Additionally, we found evidence of cell type “opposite-effect” eQTLs, where a SNP in a given cell type shows an association with the same eGene as detected using bulk RNA-Seq, but in the opposite direction. One such example is the eQTL for FCGR3B (Fc fragment of IgG receptor IIIb); while the bulk eQTL had an effect size of −1.3, the effect size in neutrophils and T cell types ranged between 0.49 and 0.86. Similarly, the eQTL for MACF1 (Microtubule actin crosslinking factor 1) had effect sizes between −1.1 and −0.15 for the T cell types, versus effect sizes ranging between 0.21 and 0.28 for the bulk and remaining immune cell types.

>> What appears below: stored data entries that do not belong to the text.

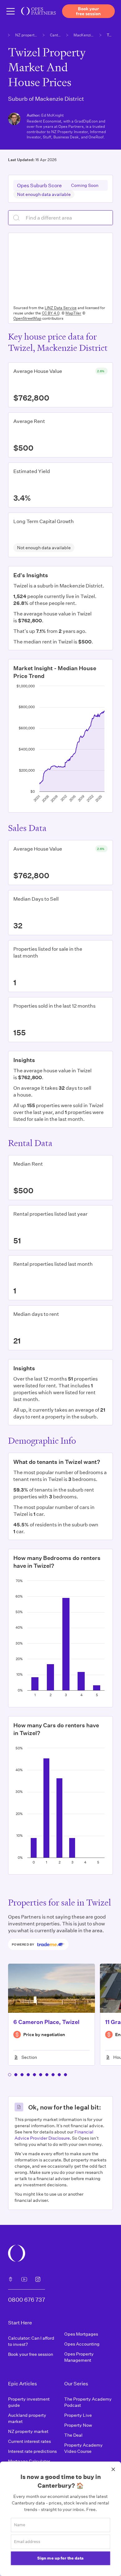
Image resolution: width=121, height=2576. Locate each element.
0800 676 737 (26, 2299)
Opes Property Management (79, 2357)
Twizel (110, 34)
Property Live (78, 2415)
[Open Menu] (10, 11)
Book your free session (30, 2354)
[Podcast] (10, 2279)
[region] (60, 268)
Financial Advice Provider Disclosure (54, 2135)
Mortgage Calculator (29, 2461)
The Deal (73, 2435)
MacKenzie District (85, 34)
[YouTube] (24, 2279)
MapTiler (73, 312)
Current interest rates (29, 2441)
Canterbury (56, 34)
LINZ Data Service (61, 307)
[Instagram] (38, 2279)
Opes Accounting (82, 2344)
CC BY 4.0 (50, 312)
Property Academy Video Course (83, 2448)
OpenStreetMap (27, 318)
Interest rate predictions (32, 2451)
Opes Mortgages (81, 2334)
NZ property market (27, 34)
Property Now (78, 2425)
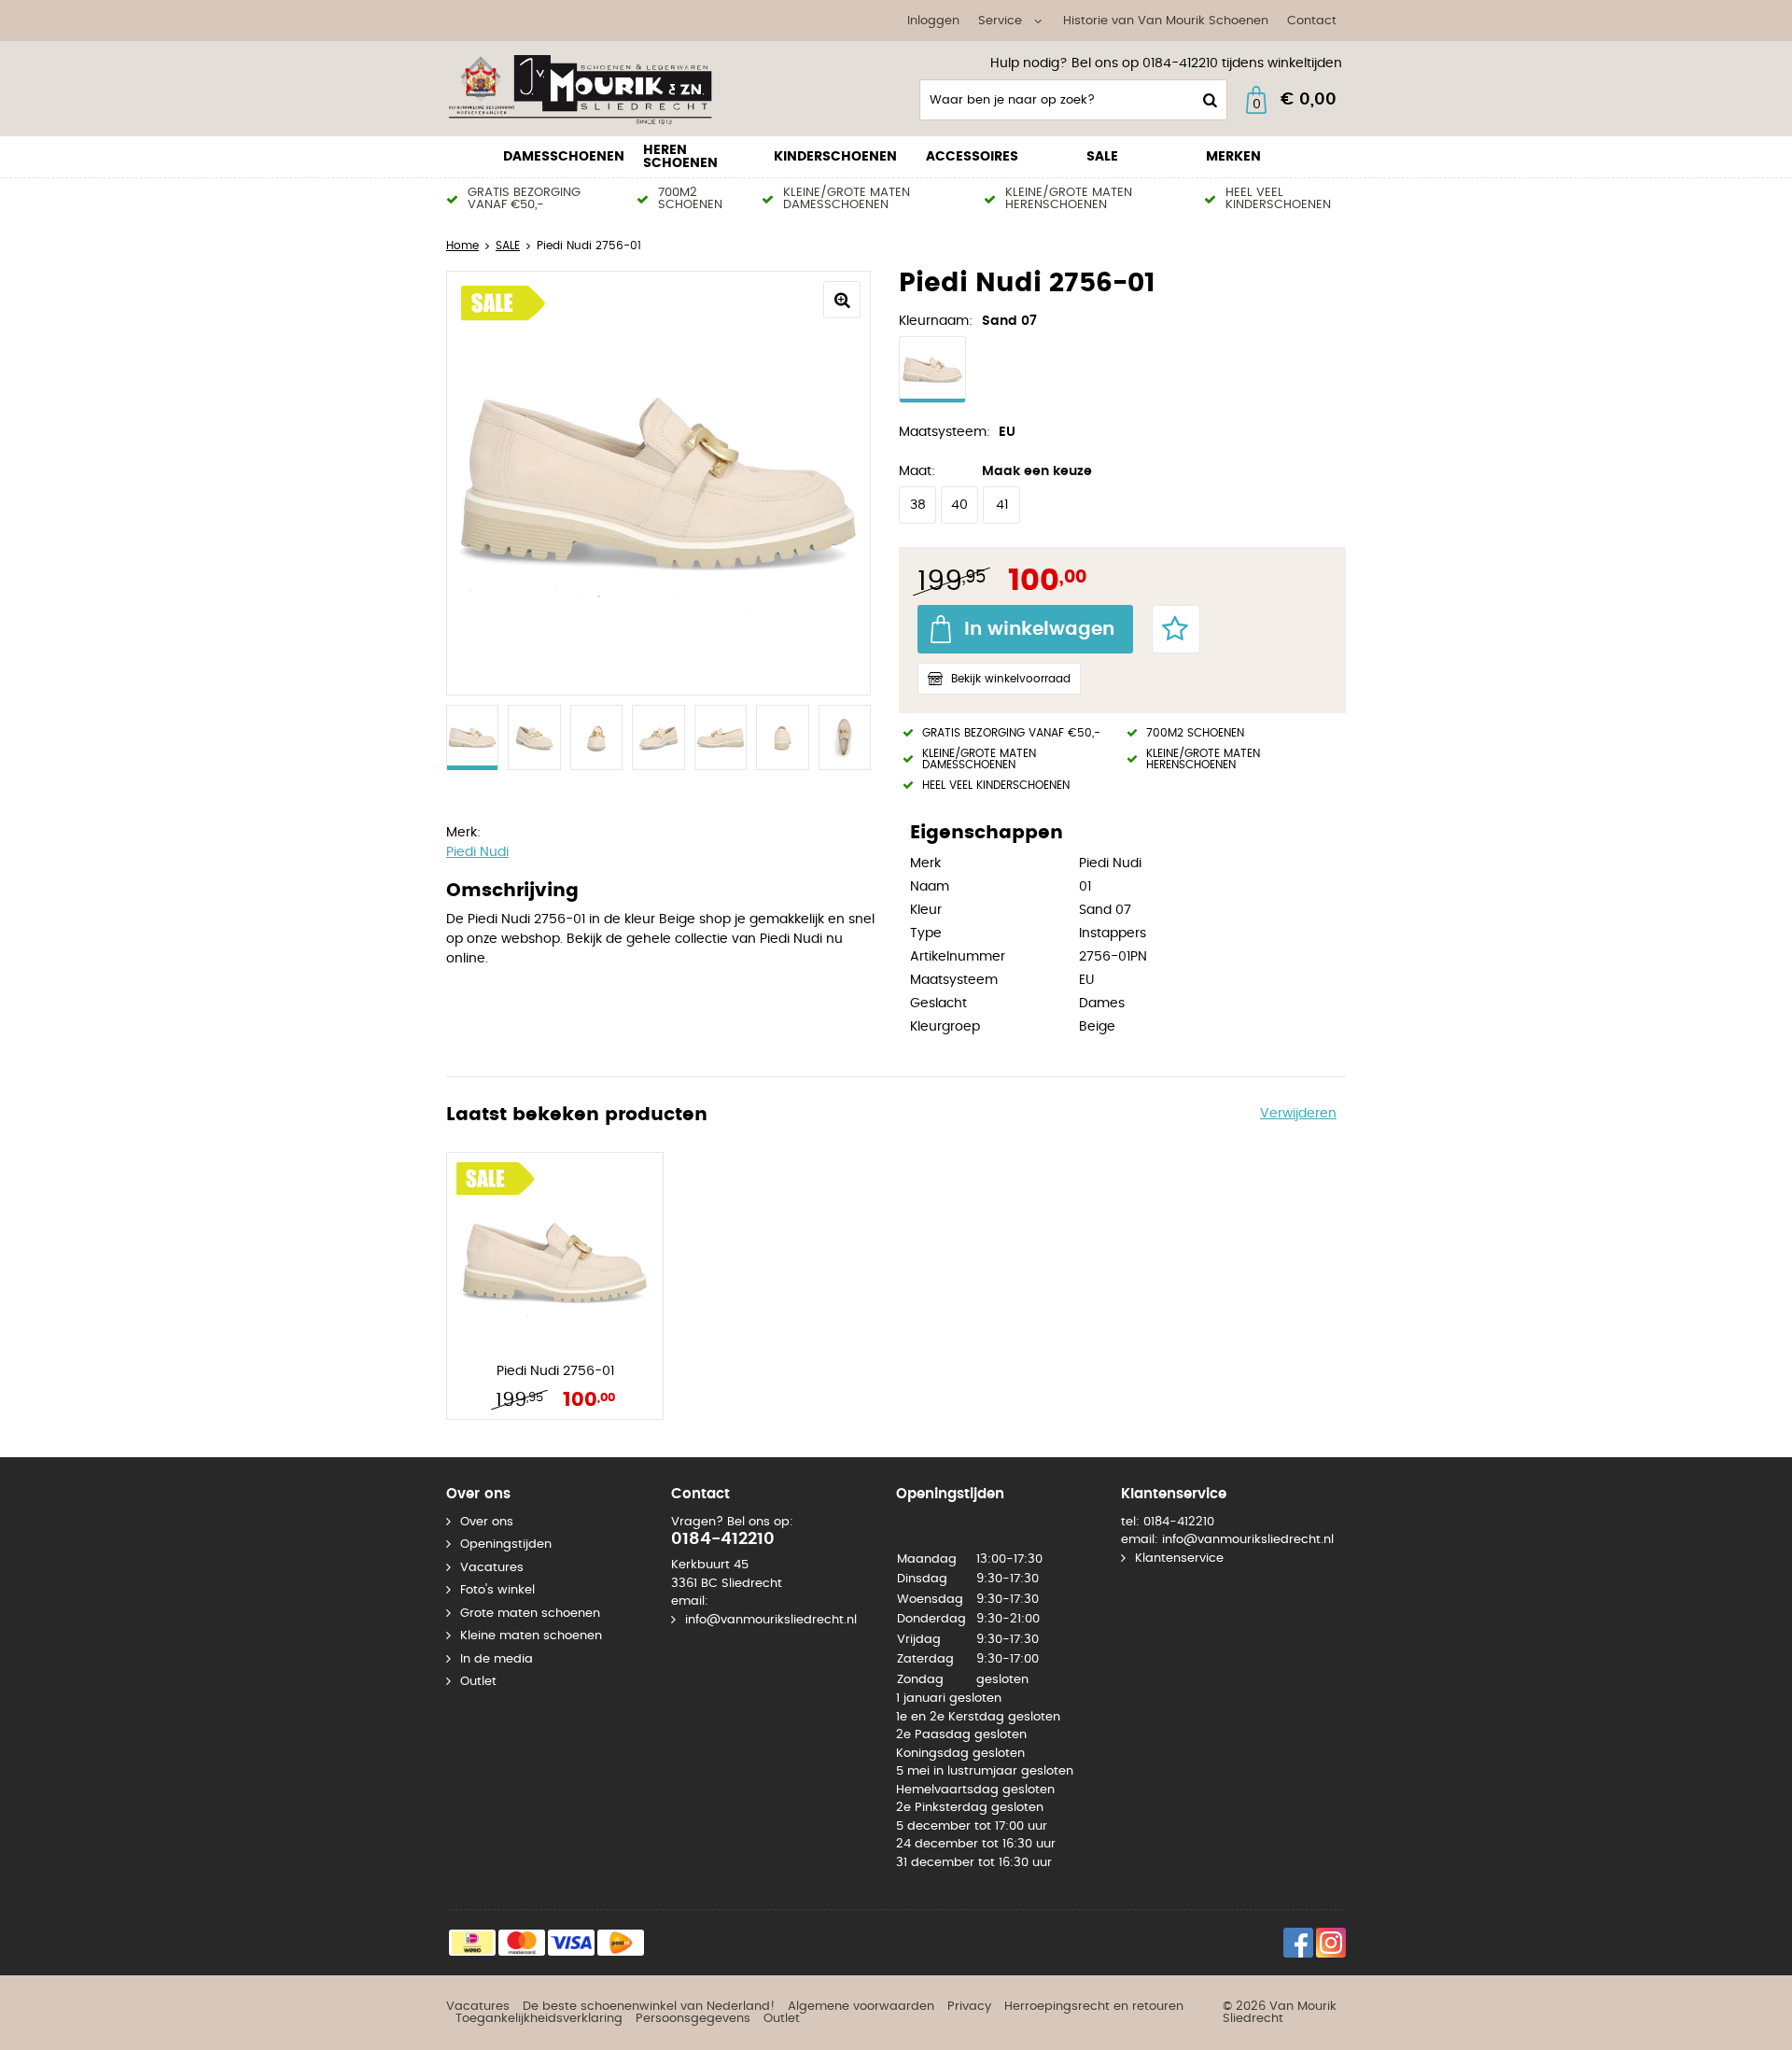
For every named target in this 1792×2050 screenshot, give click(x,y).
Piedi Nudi (477, 852)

MACF1 is known to be involved in neurite growth during brain development and has previously been linked to schizophrenia.20 These examples are especially interesting as it supports the idea that gene expression at the cell type level can uncover nuances of biological mechanisms that go undetected when only using bulk-level analyses. Similar effects have been observed in other studies using both single cell RNA-Seq21 and deconvoluted bulk RNA-Seq.22

To further validate these cell type eQTLs, we compared the results of this analysis with results from eQTL analysis using single cell RNA-Seq from the eQTLCatalogue and BLUEPRINT consortiums.19,23,24 We restricted to the protein coding genes identified as eGenes using the computational deconvolution approach. Generally, we found that the two approaches to cell type eQTL mapping show strong concordance. For example, in neutrophils, we found that 2,921 out of the 4,629 genes (63%) with a significant association using the computational deconvolution approach also had a significant association in using single-cell RNA-Seq, correcting at an FDR level of 5%. Among these eGenes, comparing the association with the same leading SNP in both of these datasets (Figure 3D), we observed a correlation (R2) of 0.66 between their effect sizes. Similar effect size correlations, for T cells CD4, B cells, and monocytes are shown in Supplementary Figure 5. This suggests that the computational deconvolution approach to large scale bulk RNA-Seq projects can be used to obtain accurate cell type eQTL estimates.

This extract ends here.